### PROMPT
Every entry has to be restated word for word.

── EXTRACTED MATERIAL

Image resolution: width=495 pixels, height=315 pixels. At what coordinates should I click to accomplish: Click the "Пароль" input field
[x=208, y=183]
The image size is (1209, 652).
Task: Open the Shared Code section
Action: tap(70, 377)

────

### RESULT OF THE TASK
Image resolution: width=495 pixels, height=315 pixels. At what coordinates should I click to accomplish: Click the "Пароль" input field
[x=208, y=183]
The image size is (1209, 652).
Task: Open the Shared Code section
Action: tap(70, 377)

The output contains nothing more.